Let us not confuse the moral issue with the artistic issue. Morality by definition is not absolute or unchanging, and the acceptability of erotic or sexually explicit images changes as society changes. In the Benthamite view, the foundation of morality is "the greatest happiness of the greatest number". Taking the views of the greatest number into account, art institutions recognise public concerns to the extent that they often screen sexually explicit imagery with a notice warning that some people may find the exhibit offensive. Picasso held that it was right to protect the "ignorant innocents" from contact with art but that’s very different from opening the door to censorship.

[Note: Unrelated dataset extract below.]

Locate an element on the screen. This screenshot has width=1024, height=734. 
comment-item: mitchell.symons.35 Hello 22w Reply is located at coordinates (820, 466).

Morality is not the business of art. As the philosopher Herbert Read put it: "Moral values are social values; aesthetic values are human values." Art pushes the boundaries of our understanding of the human condition. It captures vulnerability, possibility, beauty. That is precisely what Henson’s work does, and it’s why he stands in an honourable artistic tradition of fascination with images of adolescence, dating back at least to Caravaggio.

Politicians like Prime Minister Rudd who cannot comprehend this should stay out of the discussion, however much they wish to curry favour with the gutter press. When they attack artists they open the door to the sort of municipal idiocy we saw at Sculpture by the Sea. With their knee-jerk statements they subscribe to the agenda of the Moral Majority — which is, in essence, deeply reactionary.

It’s the same agenda at work in the Polanski case — and that’s why defending Polanski is entirely consistent with the defence of artistic freedom.